Book Review: “Stef Soto, Taco Queen” by Jennifer Torres

Stef Soto, Taco Queen: Torres, Jennifer: 9780316306843: Amazon.com: Books

Book Details:

Year of Publication: 2017

Genre: Realistic Fiction (Middle Grade)

Format (How I Read It): Paperback

Goodreads Synopsis:

Estefania “Stef” Soto is itching to shake off the onion-and-cilantro embrace of Tia Perla, her family’s taco truck. She wants nothing more than for her dad to get a normal job and for Tia Perla to be put out to pasture. It’s no fun being known as the “Taco Queen” at school. But just when it looks like Stef is going to get exactly what she wants, and her family’s livelihood is threatened, she will have to become the truck’s unlikely champion.

Book Review

Themes: Family is everything. Even little lies can get out of control. Embrace the things that make you unique. Work hard for your dreams. Take your time with growing up. Don’t be afraid to lean on your friends when you need support.

Character Development: I thought the character development in this book was great. I loved seeing Stef’s growth, and her flaws and struggles seemed realistic for a girl her age. I also really enjoyed her friends and classmates. The only thing missing for me was that I would have liked to know more background information on her parents and their experience as immigrants in the United States. It’s referenced to briefly and clearly has a large impact on their parenting decisions, but I would have loved to understand this on a deeper level.

Plot/Pacing: The pacing was great! I did this as a read-aloud and my students were engaged throughout the whole book. It’s engaging from the first chapter and doesn’t drag in the middle. I liked that the plot had a decent amount of drama (and in various contexts too: the taco truck, the concert, mean girls at school…), but it was never over the top. It felt realistic and relatable.

Writing Style: The chapters were short (great for read-aloud and short attention spans!) and I loved that there was Spanish seamlessly integrated throughout the novel. It was perfect for my dual language class, but would be easily understood by those who don’t speak Spanish as well. I also thought the dialogue was great and really well-written. Additionally, I loved all of the yummy food descriptions!! (And so did my students!)

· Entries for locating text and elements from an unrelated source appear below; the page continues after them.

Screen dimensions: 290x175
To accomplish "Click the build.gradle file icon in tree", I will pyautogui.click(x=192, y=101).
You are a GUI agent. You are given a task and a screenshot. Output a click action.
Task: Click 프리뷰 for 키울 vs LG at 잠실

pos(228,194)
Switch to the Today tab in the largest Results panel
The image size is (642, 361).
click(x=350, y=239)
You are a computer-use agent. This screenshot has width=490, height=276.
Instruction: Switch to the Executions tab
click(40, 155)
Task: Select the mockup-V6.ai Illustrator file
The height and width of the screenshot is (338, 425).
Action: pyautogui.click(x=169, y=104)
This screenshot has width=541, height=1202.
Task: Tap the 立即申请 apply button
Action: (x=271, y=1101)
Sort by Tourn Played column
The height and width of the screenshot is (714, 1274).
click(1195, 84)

“Bingeability”: Moderate-high. It’s never so intense or dramatic that you just have to keep reading to find out what happens next, but you definitely do get invested in the characters! And it’s a fun and enjoyable read. That being said, there were several times when we had to end our read-aloud for the day and my students protested because they didn’t want to stop reading! As a reading teacher, there are very few things that make me happier than this!

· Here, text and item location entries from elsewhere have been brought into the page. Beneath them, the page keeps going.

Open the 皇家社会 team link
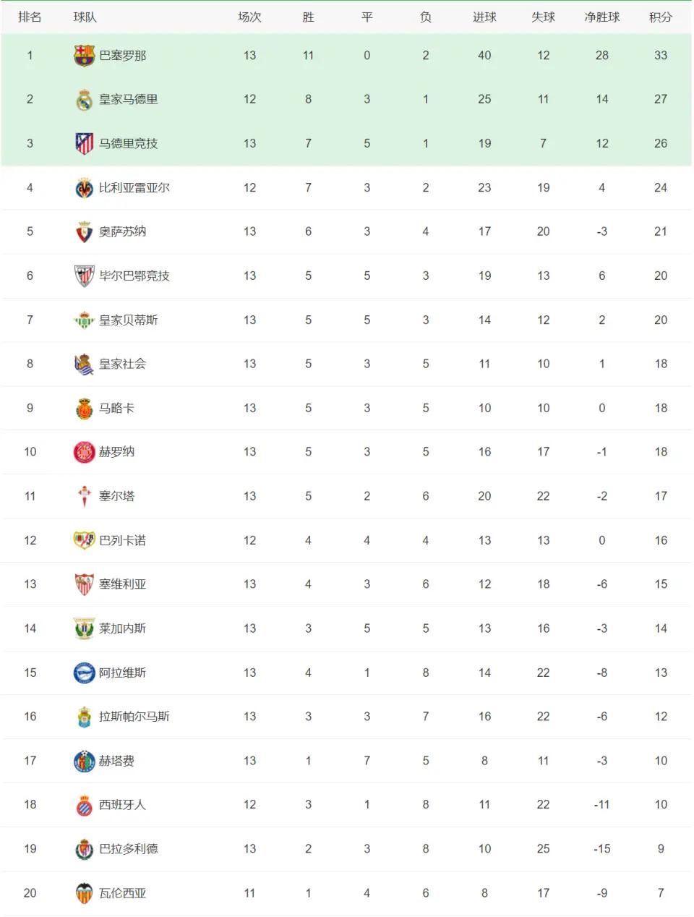 (x=122, y=364)
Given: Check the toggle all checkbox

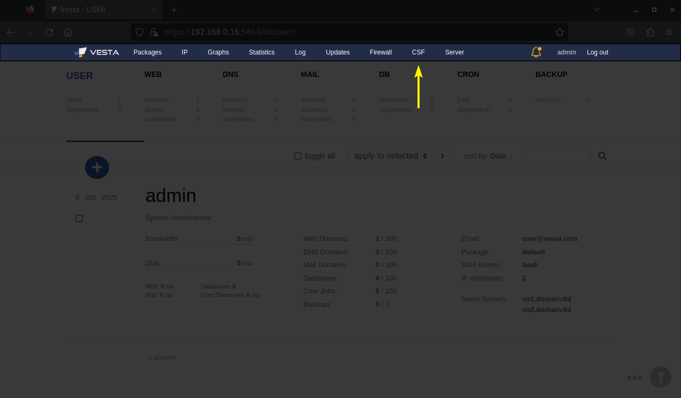Looking at the screenshot, I should tap(298, 156).
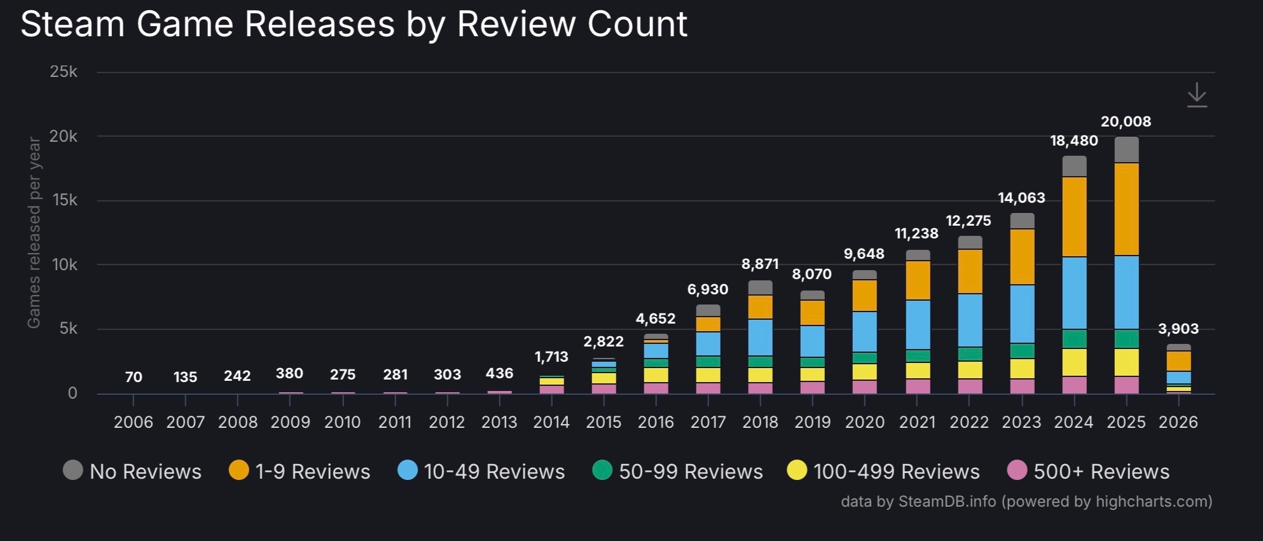Click the chart download arrow icon

1196,95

Emotional Investment: Moderate. Again, you definitely get invested in Stef’s plights and want her to be successful. I think the emotional investment would have been greater if we knew more about her family history, though.

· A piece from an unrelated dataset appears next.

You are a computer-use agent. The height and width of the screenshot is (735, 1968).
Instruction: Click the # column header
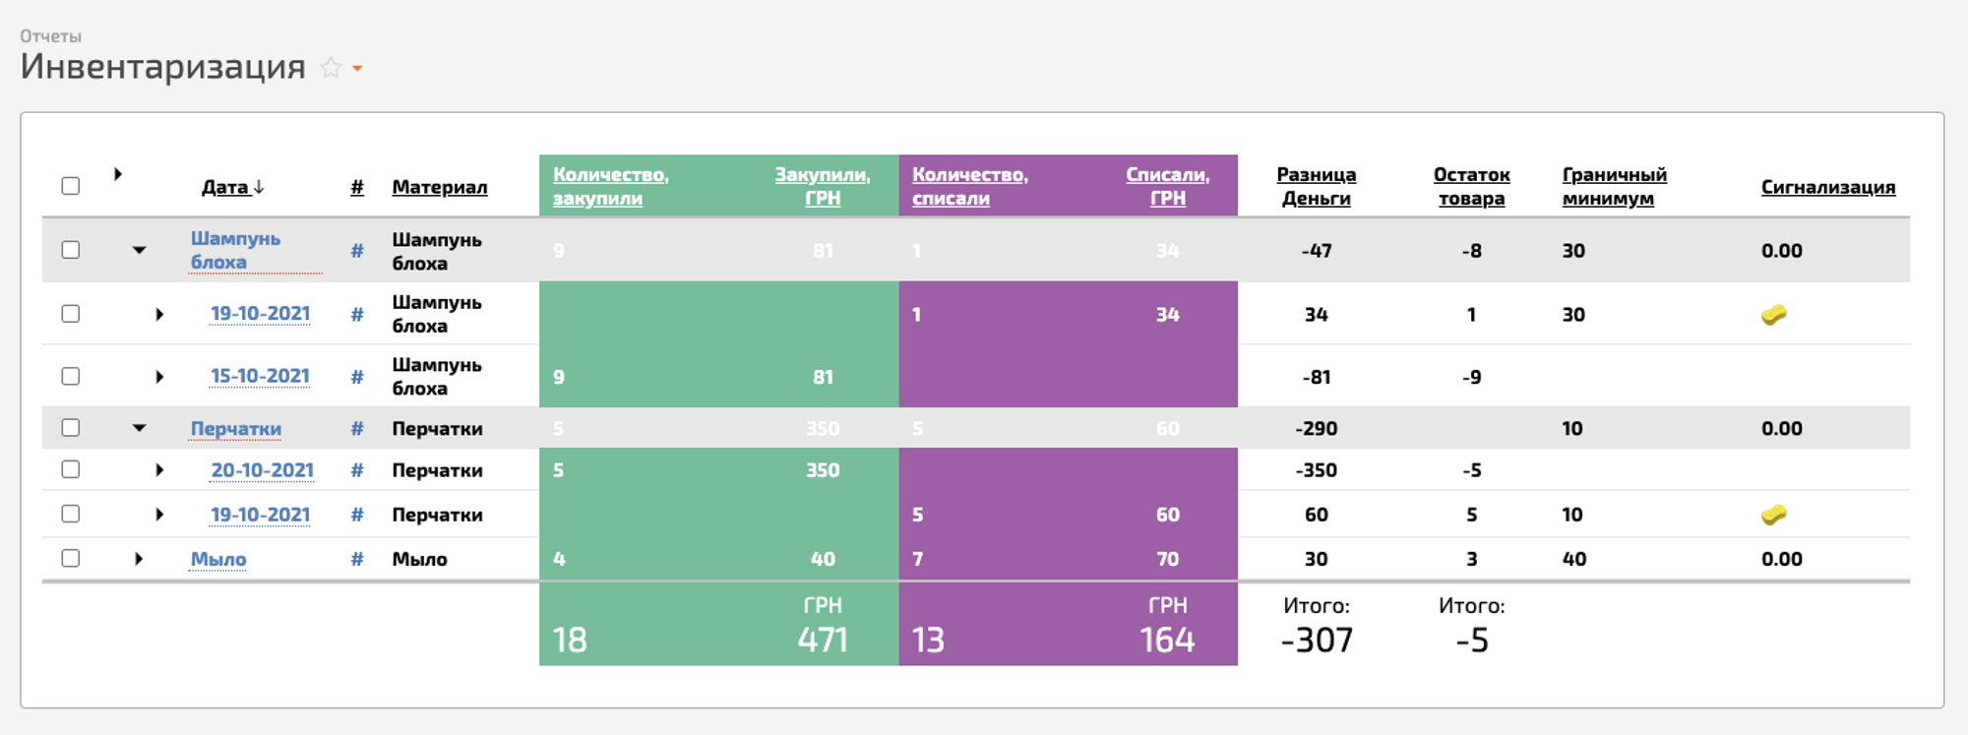(x=357, y=187)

Windows and Mirrors: Immigrant experience. Food truck ownership. Adolescence. Power of art.

Overall Thoughts: I really, really enjoyed this one! As I mentioned previously, I ended up doing this one as a read-aloud during the last few months of the school year. I was just looking for something short because with the hybrid school model we really didn’t have much time for read-aloud (or anything else), but I wanted to squeeze it in! It ended up being so perfect, and I can’t wait to use it again in future years. I have many Hispanic students, and it was so powerful to have a book with a Latina main character; one who speaks Spanish and has parents who speak it as their dominant language. She often translates important documents for her family and has to learn how to be confident in all parts of her identity and where her family comes from. It was also just a really relatable story about entering adolescence, so there were so many things that all of my students were able to relate to, and it made our read-aloud time that much more special and engaging. I love to stop periodically while reading to ask questions and make connections with the text, so it also helped me get to know my students even better! Incorporating culturally responsive texts in the classroom is so important and powerful, as is incorporating texts that will act as a window into others’ experiences. This is an excellent book that can be enjoyed by anyone and everyone!

Recommendation: Great read-aloud (I did it with a sixth grade class, but I think it could be good for grades 4 and up). It could also be used for a novel study/literature circle/book club. It would be great to use for learning about theme (as there are many important ones in this book). It would also be good just to read for fun! I highly recommend having this one in any home or classroom library.